There are two options to deal with an insufficient bypass anastomosis. First, reopen the anastomosis and check for an intravascular thrombus occluding the anastomosis. Sometimes stitches to the posterior wall of the anastomosis become evident. In these cases redo the anstomosis. Second, cut the bypass branch, occlude the part of the branch that is left on the M4 segment of the MCA with a clip and redo the anastomosis with a new recipient. This option is only available if the donor branch provides enough length to cut it and to displace it to a novel recipient.
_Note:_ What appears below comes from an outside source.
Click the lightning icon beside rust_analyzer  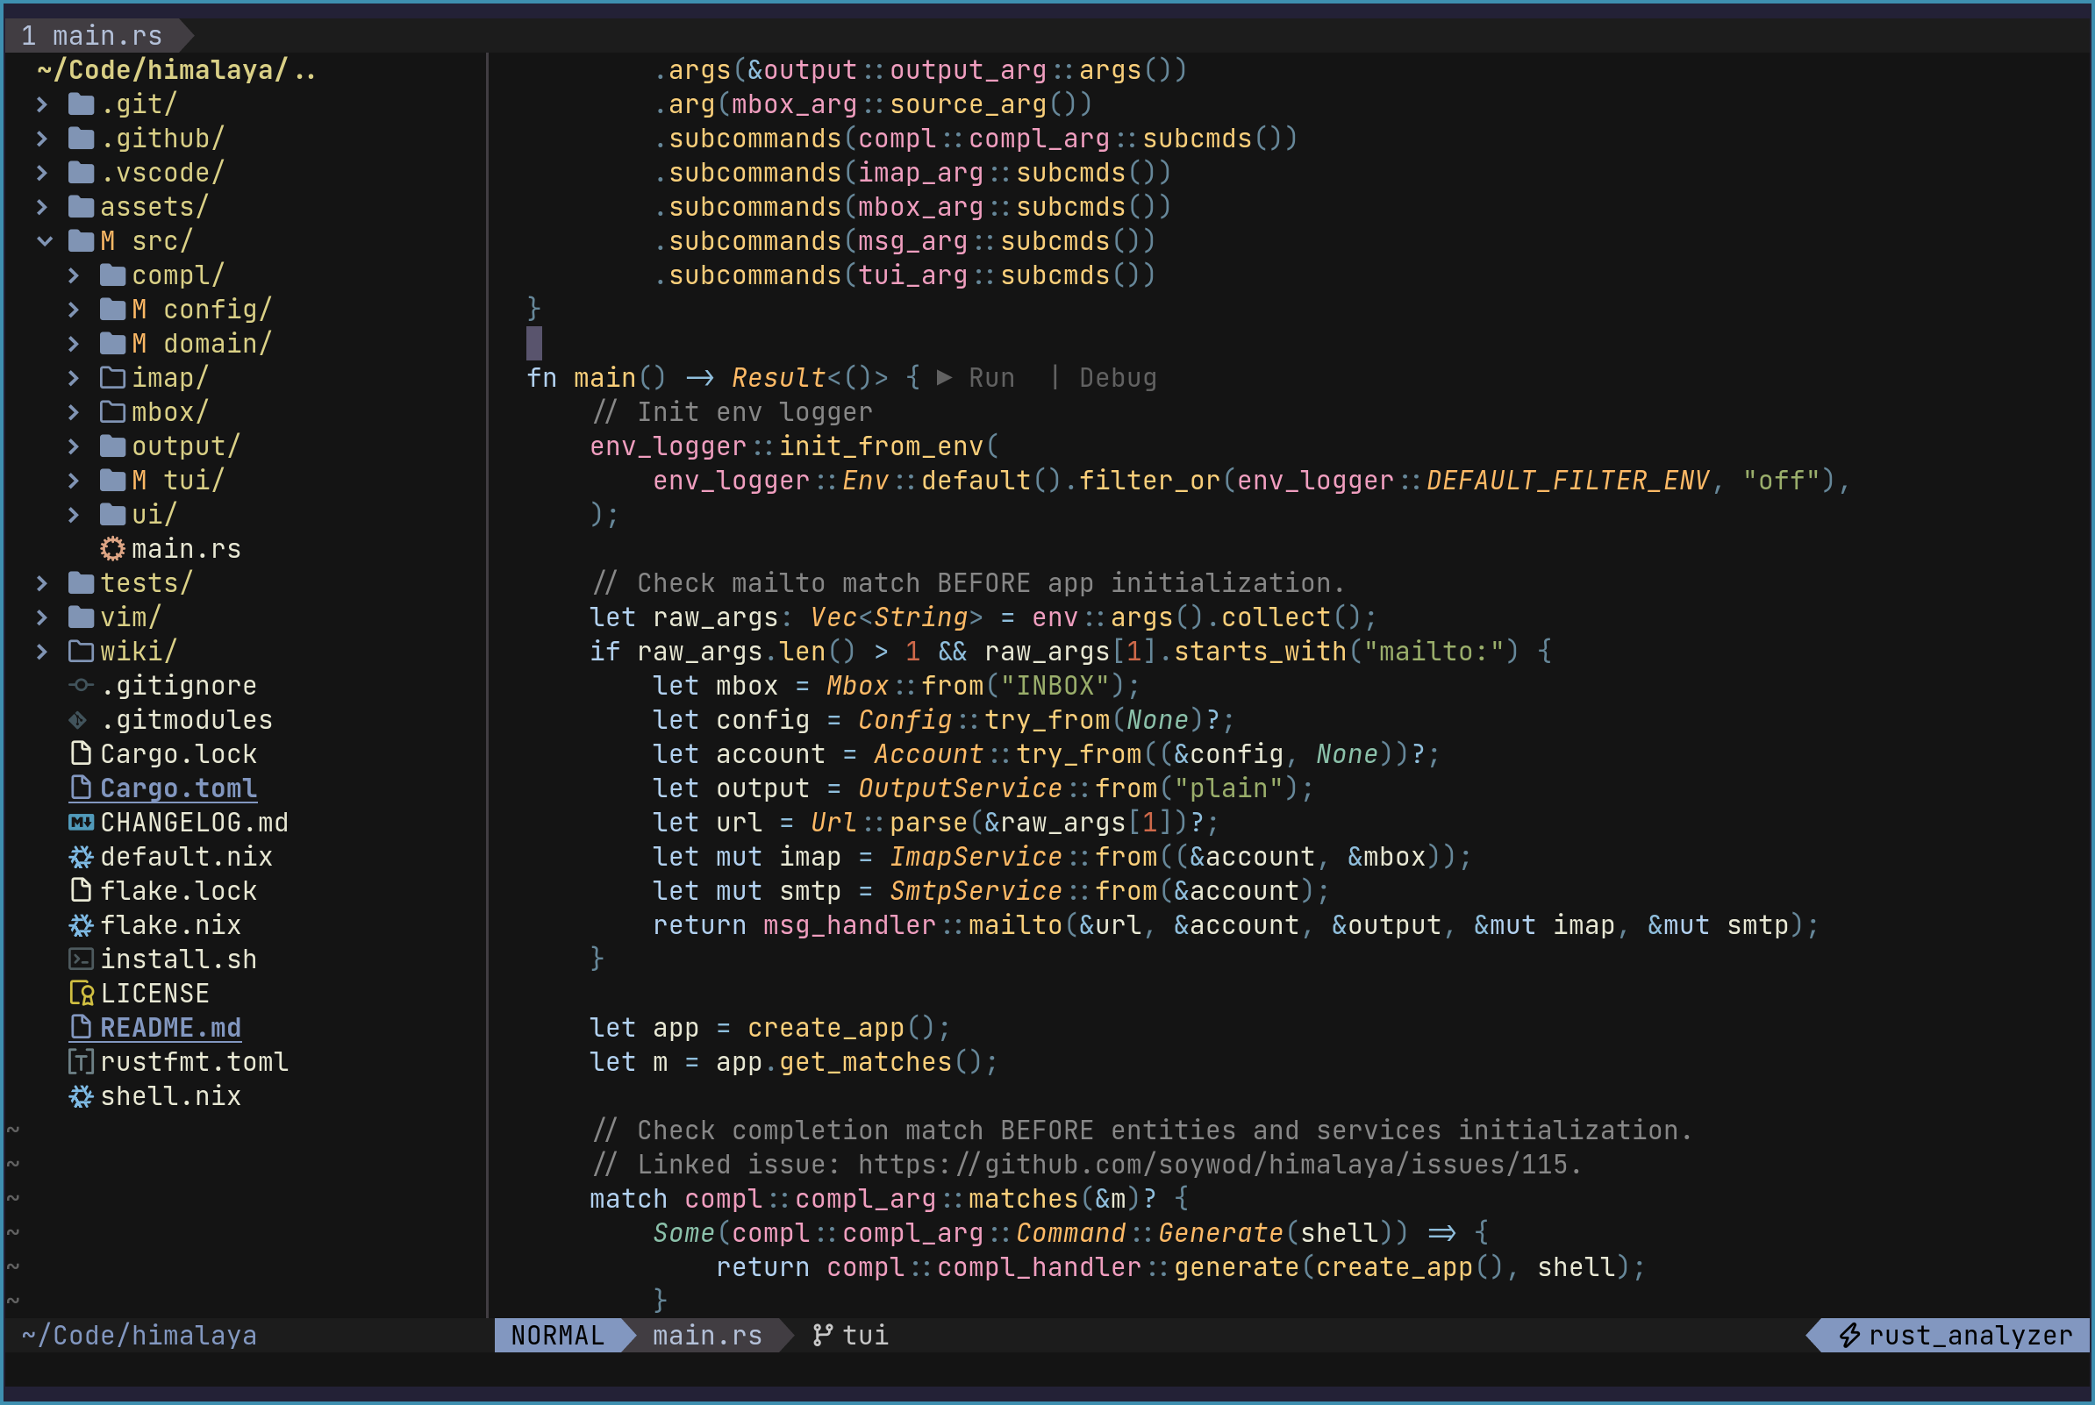1849,1335
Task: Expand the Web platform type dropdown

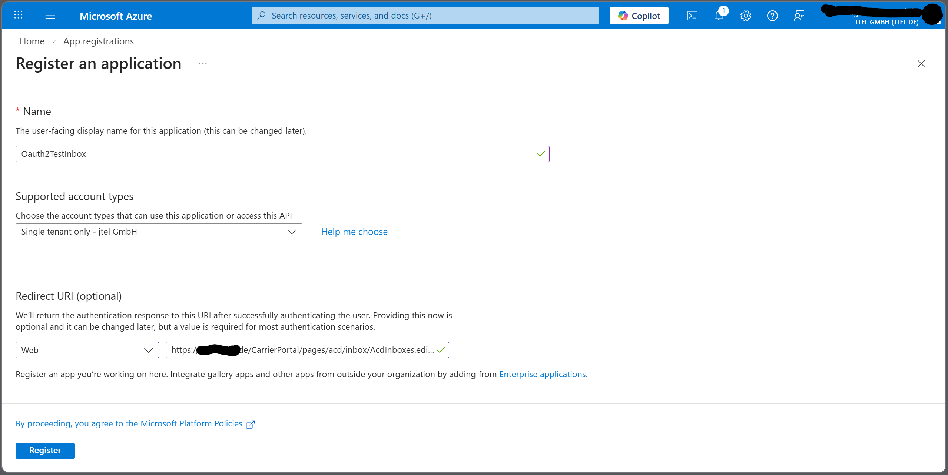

In the case of bleeding from the temporal muscle look for careful hemostasis focusing on targeted coagulation in order to maintain vascular and structural integrity of the temporal muscle for secondary vascular sprouting to the ischmemic cerebral cortex. Applying an EMS provides the opportunity that indirect revascularization may occur in the presence of an insufficient direct anastomosis representing a rescue strategy if repetitive anastomoses fail. When massive swelling of the temporal muscle is observed during preparation, leaving out the bone flap allows for indirect decompression and may save the EMS.
Skin incision was changed from a curved incision to a linear incision over the donor branch of the STA. If the frontal branch is the donor vessel of choice, a Y-shaped incision is used to allow wide access to the temporal muscle and direct preparation of the STA bypass branch with one part of the Y-shaped incision designated above the donor artery. This allows direct preparation of the donor branch without the need to prepare the donor in the skin flap after curved incision while guaranteeing good access to the temporal muscle. If the parietal branch represents the donor vessel of choice a small curved incision (as used for a small pterional approach) is performed to allow direct preparation of the parietal branch without the need to dissect the donor from the skin flap (see Fig. 14.1). Proximal to distal preparation of the temporal muscle in a blunt technique is recommended to maintain structural and vascular integrity of the temporal muscle while reducing hemorrhage from the muscle requiring coagulation. After opening the dura meticulous coagulation of dural edges is important to reduce bleeding into the operative field during the anastomosis preparation. For optimal bypass anastomosis the recipient artery is identified using intraoperative vidoeangiography assessing blood flow characteristics in the recipient prior to anastomosis. Another important aspect is to make sure that the bypass branch and the translocated temporal muscle do not interfere with each other.